Only if the campus is closed will an exam be postponed, and this will occur on the next scheduled class
date following the closure. No special exceptions will be made for those who could not make it to class - be
prepared for alternate methods. Please listen to local media coverage for closure notices such as TV/ radio
There are many study strategies that can help you be successful in this class. The following
recommended lists are known strategies that work for many students.
> Attend all lectures and labs - many productive methods for mastering the material and concepts
have been developed by LBCC faculty through the years to help you; this should be your first
priority for an effective strategy. Often “approach” for study is offered by your instructor during
class periods, including frequent review questions and opportunities for clarifications.
> It is vitally important that you keep up with the material and not get behind - come to class
prepared. A little prep each day goes a long way in your learning versus massive study sessions
just prior to exams. There will be a LOT of material covered each week and procrastination is
probably the number one reason for students not having success in this course in the past.
> Read/skim textbook & lab manual assignments prior to lecture/lab and then re-read areas that
were unclear to you that we covered in class. Develop a disciplined approach of reading every
day in a quite location and interacting with the text frequently. Take notes and keep them
organized in a notebook!
> Be sure to get assigned work turned in on time. No late work will be accepted without
documentation to support your missed attendance on a due date.

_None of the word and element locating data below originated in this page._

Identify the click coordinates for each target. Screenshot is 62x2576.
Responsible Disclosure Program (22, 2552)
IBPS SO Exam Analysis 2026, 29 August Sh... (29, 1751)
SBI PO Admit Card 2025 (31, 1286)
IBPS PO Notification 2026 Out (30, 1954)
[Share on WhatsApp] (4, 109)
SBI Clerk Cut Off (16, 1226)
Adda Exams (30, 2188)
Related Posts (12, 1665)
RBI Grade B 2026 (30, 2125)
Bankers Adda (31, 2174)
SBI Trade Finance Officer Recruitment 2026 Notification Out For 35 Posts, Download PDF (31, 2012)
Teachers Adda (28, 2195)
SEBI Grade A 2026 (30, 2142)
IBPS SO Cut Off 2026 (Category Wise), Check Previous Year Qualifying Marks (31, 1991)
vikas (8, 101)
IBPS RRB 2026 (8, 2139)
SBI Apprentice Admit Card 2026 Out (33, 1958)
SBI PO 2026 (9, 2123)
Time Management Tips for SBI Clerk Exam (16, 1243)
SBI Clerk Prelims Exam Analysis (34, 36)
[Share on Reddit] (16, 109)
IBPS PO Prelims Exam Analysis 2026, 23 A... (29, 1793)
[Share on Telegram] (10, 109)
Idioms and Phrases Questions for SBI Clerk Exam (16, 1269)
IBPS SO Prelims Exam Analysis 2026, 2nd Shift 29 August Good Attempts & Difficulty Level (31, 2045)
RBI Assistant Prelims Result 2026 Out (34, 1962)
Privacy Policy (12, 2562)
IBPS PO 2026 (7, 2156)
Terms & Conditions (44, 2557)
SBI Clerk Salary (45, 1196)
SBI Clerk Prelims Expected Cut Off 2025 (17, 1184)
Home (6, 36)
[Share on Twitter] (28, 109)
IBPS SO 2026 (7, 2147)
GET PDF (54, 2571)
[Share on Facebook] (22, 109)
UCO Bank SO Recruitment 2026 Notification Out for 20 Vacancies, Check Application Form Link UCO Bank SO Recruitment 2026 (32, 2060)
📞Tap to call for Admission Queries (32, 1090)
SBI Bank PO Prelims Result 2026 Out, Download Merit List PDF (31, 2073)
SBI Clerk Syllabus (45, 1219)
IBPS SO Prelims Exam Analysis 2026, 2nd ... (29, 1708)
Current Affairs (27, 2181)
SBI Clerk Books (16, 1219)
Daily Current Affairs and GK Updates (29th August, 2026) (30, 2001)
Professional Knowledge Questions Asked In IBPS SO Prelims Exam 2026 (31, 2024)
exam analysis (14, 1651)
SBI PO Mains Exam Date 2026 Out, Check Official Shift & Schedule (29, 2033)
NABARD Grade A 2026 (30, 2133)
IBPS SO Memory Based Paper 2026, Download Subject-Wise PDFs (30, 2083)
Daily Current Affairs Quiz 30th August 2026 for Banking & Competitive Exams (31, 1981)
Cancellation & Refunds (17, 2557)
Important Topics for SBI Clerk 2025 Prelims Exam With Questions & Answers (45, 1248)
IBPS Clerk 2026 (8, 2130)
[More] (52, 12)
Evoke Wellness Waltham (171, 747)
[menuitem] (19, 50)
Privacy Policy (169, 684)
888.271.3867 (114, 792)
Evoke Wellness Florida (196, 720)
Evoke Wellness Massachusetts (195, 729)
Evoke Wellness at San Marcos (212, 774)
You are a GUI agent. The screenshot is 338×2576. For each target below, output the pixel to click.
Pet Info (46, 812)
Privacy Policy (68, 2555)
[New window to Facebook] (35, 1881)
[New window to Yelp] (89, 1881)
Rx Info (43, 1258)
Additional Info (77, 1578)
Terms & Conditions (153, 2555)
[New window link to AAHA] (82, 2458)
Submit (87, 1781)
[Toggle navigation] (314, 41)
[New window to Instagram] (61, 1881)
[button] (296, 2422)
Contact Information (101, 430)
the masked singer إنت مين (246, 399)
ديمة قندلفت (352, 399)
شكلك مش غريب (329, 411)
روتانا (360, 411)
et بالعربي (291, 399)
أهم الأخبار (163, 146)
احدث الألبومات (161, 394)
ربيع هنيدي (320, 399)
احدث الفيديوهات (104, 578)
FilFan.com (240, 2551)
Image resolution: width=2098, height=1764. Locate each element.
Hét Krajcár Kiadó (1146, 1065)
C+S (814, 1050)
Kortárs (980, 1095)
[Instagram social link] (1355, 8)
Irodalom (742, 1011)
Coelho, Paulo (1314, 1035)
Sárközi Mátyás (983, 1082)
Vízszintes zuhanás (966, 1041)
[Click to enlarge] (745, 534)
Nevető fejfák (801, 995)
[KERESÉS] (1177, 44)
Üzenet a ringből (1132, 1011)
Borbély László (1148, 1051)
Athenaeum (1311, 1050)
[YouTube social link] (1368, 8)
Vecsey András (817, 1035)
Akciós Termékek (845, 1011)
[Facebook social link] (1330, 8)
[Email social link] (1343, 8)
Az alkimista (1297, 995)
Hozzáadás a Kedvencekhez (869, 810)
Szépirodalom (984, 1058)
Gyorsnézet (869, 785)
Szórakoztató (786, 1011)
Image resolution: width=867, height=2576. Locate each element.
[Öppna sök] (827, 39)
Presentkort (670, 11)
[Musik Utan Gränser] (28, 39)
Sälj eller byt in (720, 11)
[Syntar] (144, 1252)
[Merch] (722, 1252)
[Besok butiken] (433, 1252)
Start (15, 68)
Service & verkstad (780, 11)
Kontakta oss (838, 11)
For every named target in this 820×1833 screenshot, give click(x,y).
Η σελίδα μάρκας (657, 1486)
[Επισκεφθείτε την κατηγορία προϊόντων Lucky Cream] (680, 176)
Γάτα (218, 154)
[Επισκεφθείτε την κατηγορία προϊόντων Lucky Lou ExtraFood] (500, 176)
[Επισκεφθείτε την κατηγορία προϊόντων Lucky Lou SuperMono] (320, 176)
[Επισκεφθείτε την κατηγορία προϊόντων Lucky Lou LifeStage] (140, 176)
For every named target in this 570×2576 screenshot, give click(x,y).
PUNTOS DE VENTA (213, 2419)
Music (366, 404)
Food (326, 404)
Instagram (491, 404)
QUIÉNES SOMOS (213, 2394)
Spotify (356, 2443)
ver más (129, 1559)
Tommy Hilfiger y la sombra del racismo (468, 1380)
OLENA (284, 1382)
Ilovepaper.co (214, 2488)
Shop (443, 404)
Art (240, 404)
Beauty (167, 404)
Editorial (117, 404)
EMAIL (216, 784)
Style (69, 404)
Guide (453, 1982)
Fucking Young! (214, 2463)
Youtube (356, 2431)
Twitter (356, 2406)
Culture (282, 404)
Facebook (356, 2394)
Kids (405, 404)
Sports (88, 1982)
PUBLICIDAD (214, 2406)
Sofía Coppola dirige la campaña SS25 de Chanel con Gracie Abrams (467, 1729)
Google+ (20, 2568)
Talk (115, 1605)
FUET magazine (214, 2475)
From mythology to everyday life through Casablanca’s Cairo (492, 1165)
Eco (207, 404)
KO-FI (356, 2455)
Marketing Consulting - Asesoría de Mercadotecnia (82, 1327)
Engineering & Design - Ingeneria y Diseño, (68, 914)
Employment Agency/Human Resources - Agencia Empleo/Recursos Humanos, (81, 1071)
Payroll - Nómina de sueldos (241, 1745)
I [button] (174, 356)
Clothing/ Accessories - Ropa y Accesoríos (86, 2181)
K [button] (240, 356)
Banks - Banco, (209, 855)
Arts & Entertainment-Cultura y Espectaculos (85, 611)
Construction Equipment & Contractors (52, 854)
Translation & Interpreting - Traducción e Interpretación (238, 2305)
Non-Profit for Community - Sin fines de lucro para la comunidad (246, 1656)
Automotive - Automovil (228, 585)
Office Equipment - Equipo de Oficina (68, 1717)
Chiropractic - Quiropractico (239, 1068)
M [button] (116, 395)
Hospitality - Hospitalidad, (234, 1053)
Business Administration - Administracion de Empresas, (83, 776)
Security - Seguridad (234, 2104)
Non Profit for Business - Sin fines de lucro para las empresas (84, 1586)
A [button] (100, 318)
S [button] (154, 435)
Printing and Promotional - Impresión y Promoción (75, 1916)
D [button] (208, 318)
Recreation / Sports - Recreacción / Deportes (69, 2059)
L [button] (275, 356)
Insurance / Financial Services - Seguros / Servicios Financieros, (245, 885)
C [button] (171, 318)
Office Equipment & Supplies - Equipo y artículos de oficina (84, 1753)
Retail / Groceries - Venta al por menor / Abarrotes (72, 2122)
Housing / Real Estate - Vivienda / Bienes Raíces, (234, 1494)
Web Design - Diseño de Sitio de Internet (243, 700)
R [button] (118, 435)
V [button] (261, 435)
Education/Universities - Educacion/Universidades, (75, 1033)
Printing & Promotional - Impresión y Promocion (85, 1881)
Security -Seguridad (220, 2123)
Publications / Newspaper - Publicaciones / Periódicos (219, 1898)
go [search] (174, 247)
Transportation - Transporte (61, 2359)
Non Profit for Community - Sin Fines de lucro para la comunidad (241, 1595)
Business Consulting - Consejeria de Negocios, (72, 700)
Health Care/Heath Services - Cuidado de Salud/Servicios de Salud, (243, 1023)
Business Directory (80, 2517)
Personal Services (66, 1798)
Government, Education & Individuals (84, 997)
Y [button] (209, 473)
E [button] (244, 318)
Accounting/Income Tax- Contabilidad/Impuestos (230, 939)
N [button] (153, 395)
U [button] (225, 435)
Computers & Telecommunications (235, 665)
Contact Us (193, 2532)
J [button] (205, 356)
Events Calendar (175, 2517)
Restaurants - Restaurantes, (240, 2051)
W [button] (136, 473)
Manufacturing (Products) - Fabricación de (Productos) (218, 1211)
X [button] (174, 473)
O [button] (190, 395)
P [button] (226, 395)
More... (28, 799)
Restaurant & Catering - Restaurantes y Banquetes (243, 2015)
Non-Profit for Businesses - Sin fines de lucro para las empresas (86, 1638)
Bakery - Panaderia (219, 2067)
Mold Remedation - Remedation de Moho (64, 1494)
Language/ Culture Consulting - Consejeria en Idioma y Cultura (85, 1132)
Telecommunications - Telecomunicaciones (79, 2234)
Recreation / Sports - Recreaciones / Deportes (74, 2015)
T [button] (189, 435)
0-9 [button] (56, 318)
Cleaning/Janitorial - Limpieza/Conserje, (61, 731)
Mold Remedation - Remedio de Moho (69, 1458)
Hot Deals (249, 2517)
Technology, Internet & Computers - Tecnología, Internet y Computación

> Study regularly and frequently in short intervals. The human brain has a difficult time
holding onto and processing information for periods longer than 20 minutes. It is far better to
study intensely for short periods and then give yourself a break compared to studying and
cramming for hours on end; which is not only grueling but ineffective for most people.
> Use color to assist you in your study. Many people find it useful to hi-light or color code their
notes e.g. definitions are always in blue, processes in green etc. Humans are highly responsive to
picking up info that is colorful and visually appealing.
> Create a consistent time every day to review (even just 10 minutes). This is far more effective
than waiting to study everything all at once before an exam or quiz. Many successful students
have reported in the past that reviewing material immediately after a lecture (or as soon as
possible) is the most crystalline time to “capture” the learning objectives – even if only 5-10
minutes of focused time can be allotted.
> Be affirmative – this is a challenging course for many students, and many have survived - you
will too. It can be quite easy to feel overwhelmed in an Anatomy & Physiology course but if you
can develop a positive outlook and a “Can Do” attitude this will serve you well. Surround
yourself with other positive people, this is one of the secrets to success in any field or profession.
> Start a study group or attend TASS sessions early on to develop a consistent time to interact
with others studying the same material. Getting a jump start on this process is often what propels
the high scoring students compared to the average student.
> Utilize your resources if you are feeling overwhelmed, frustrated or in need of assistance
BEFORE your achievement goals become critical. Be aware that there are tutors available in the
learning center, counselors to assist with personal issues, the Diversity Achievement Center for
helping you navigate your way through college life and most importantly your instructor who can
meet with you in a private conference. We all are here to help and guide your learning process.